本实验进一步采用16S RNA 技术对太子参发病根部的微生物群落进行分析，从门类分析上看，太子参感染红根后根部变形菌、厚壁菌相对丰度增加，而蓝细菌、放线菌相对丰度降低。 蓝细菌可以为植物提供十分重要的有机碳源，是植物生长过程中极为重要的初级生产力[6]；放线菌门中包含许多可产抗生素、酶和有机酸等有益于植物生长的细菌[7]；变形菌门在所有细菌菌门中最为普遍，同时也包含大量动植物病原菌，其相对含量增加可能引起植物抵抗力降低，植株发病率增加[8]。 因此，这些菌群分布的失衡， 是造成太子参植物发病的重要因素。

为了进一步分析太子参根部的致病性菌株， 本实验对于根部中所含的菌种进行了鉴定。 研究结果发现病变后的太子参含有大量的Paraburkholderia_phenazinium 菌， 而正常的太子参该菌的含量极少，发病太子参该菌含量是正常参的28.18 倍。
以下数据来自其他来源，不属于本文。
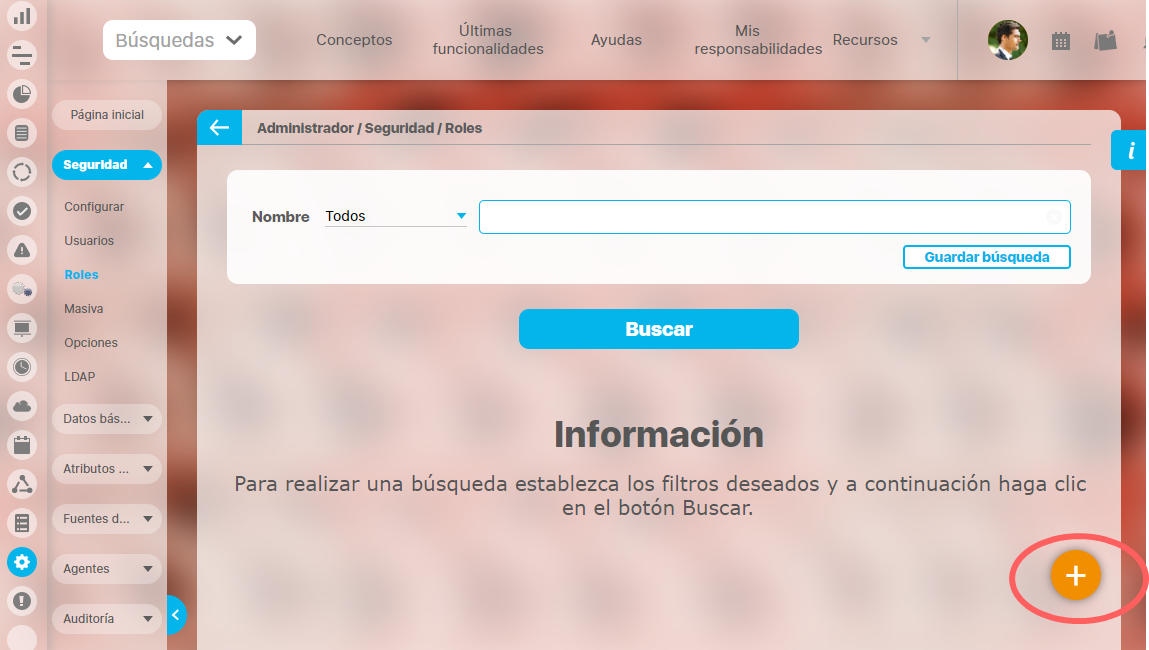Click the Guardar búsqueda button
1149x650 pixels.
(986, 257)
Paraburkholderia_phenazinium 为变形菌门，β-变形菌纲，伯克氏菌目，伯克氏菌科，伯克霍尔德菌属下的菌株[9]。 伯克霍尔德菌在植物及土壤中分布广泛，目前该菌属共有122 个种[10]。 目前大多数对于该菌的报道属于对植物有益的微生物，如可以通过固氮、溶磷和分泌植物激素等作用促进植物生长， 还可产生硝吡咯菌素、 吩嗪、cepaciamide A、 cepabactin、cepacidine A等多种抑菌产物[11,12]。

由于大部分伯克霍尔德菌表现出对植物有益的特性，因此20 世纪90 年代，美国环境保护署对含有伯克霍尔德氏菌菌株的几种生防剂进行了注册。 在过去的几年里，伯克霍尔德氏菌的新物种的数量大幅增加。但经过风险评估后，这些产品从市场上撤出，并暂停了含有伯克霍尔德氏菌的产品的注册。
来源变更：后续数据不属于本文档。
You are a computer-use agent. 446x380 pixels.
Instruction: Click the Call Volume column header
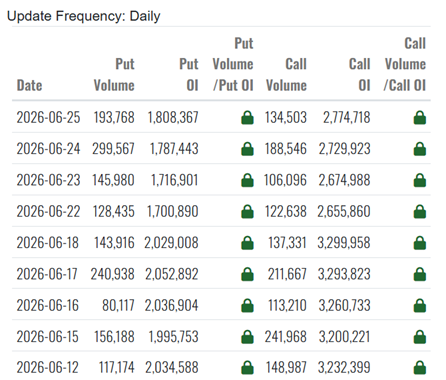[x=286, y=75]
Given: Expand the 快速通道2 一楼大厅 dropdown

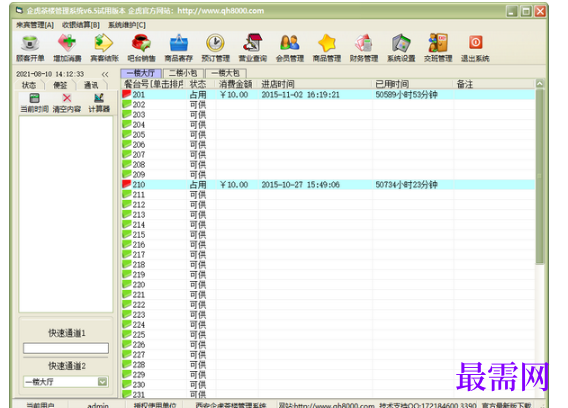Looking at the screenshot, I should (103, 382).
随着其新物种的数量不断增加， 一些伯克霍尔德氏菌具有有害的属性。例如，在水稻中发现的伯克霍尔德菌Burkholderia plantarii、 Burkholderia gladioli 等是引起水稻秧苗细菌性立枯病的重要病原菌之一， 其侵染性、繁殖力及适应性均很强，严重威胁水稻生产[13]。因此， 目前区分伯克霍尔德菌属下各菌株的有益及有害属性仍是急需解决的科学问题。

从发病太子参中检测出含有大量的Paraburkholderia_phenazinium 菌。 Paraburkholderia_phenazinium菌是一种能够产酚秦碘色素的菌株，在酸性pH 值下，吩嗪色素可以被还原成红色， 可能是太子参发病根部颜色改变的原因[14]。 吩嗪色素虽然也具有抑菌的活性，但同时具有细胞毒性，会影响根部的正常生理，导致植株发育不良， 这可能是引发太子参根部发育不良的重要因素[15]。 此外，该菌株在酸性土壤中具有竞争性优势， 这也与课题组前期所测得太子参土壤呈弱酸性的结果较为一致[16]。 基于以上几点分析，推断Paraburkholderia_phenazinium 菌与太子参发病存在相关性。

本研究首次对一种染病呈红色的太子参微生物群落进行了分析， 并对其发病原因进行了探讨， 通过分析，初步确定了Paraburkholderia_phenazinium 菌可能是造成太子参发育不良的原因， 但目前关于伯克霍尔德菌的好处及危害仍处于争论之中， 且对于该病害的田间传播规律及发病机制尚没有报道。因此，仍需要加强田间病害监测，了解其发病规律，此外，对于该植物的发病机制还有待于进一步研究， 从而制定对应的防控策略。